WHAT IS REQUIRED:
Only the lines below, from the one with "Volumes 37 – Recent (26, 38)" through the one with "501 (3) (C) Nonprofit (17, 2558)", are to be written out, exactly.

---- DATASET EXTRACT

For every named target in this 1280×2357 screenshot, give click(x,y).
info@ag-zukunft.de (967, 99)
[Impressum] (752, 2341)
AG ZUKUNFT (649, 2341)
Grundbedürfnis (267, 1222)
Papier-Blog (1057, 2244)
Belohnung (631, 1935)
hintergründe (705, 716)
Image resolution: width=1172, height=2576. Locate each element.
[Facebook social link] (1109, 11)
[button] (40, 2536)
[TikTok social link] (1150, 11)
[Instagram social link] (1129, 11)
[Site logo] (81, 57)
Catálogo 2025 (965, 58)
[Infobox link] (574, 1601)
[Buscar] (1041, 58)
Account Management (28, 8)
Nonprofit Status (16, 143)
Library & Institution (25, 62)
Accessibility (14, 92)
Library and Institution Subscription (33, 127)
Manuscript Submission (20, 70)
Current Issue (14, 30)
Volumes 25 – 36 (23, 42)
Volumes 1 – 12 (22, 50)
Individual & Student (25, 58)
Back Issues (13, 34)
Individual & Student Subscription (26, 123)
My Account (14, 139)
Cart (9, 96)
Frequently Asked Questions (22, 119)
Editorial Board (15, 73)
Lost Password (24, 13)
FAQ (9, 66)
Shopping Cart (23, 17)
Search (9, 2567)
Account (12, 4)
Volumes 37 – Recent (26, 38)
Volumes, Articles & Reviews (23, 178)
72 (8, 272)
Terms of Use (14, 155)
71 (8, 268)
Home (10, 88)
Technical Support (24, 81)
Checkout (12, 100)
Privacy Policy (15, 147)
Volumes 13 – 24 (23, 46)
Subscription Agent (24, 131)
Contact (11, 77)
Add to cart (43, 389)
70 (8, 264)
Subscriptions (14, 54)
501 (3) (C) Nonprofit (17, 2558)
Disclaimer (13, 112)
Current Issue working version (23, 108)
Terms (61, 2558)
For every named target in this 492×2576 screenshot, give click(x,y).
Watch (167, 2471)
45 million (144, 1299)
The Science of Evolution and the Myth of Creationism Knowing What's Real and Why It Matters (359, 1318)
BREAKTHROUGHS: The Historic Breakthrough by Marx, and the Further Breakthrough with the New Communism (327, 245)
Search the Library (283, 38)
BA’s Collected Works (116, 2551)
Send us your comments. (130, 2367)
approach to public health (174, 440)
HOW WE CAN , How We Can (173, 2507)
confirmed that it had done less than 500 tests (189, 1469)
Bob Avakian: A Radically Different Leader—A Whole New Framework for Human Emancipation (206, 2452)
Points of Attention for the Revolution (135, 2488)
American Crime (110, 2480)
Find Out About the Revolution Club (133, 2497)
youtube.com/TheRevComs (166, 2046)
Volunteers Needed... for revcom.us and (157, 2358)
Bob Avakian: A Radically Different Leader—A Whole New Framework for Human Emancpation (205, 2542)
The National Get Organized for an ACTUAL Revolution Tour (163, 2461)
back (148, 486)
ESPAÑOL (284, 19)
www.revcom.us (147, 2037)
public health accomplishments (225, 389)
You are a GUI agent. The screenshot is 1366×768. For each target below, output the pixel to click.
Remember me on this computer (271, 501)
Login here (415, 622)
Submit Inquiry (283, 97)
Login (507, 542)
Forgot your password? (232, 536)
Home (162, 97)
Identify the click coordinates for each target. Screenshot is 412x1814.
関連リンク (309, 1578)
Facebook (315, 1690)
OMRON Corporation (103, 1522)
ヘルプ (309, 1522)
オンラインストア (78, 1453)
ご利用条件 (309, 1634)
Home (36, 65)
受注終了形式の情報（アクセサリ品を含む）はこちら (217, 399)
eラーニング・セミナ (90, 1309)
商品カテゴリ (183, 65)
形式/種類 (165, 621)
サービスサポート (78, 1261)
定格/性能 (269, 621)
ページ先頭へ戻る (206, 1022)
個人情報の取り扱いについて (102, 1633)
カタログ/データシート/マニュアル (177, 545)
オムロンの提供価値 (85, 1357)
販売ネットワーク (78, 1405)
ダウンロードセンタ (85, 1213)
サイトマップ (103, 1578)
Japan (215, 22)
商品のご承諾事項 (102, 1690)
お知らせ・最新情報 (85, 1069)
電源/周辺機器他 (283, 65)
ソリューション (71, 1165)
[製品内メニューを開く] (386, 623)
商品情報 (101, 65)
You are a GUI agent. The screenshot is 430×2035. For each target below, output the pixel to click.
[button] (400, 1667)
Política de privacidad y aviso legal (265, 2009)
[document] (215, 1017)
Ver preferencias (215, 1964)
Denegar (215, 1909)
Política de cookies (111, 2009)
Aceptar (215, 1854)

--------

RESULT BELOW:
Volumes 37 – Recent (26, 38)
Volumes, Articles & Reviews (23, 178)
72 (8, 272)
Terms of Use (14, 155)
71 (8, 268)
Home (10, 88)
Technical Support (24, 81)
Checkout (12, 100)
Privacy Policy (15, 147)
Volumes 13 – 24 (23, 46)
Subscription Agent (24, 131)
Contact (11, 77)
Add to cart (43, 389)
70 (8, 264)
Subscriptions (14, 54)
501 (3) (C) Nonprofit (17, 2558)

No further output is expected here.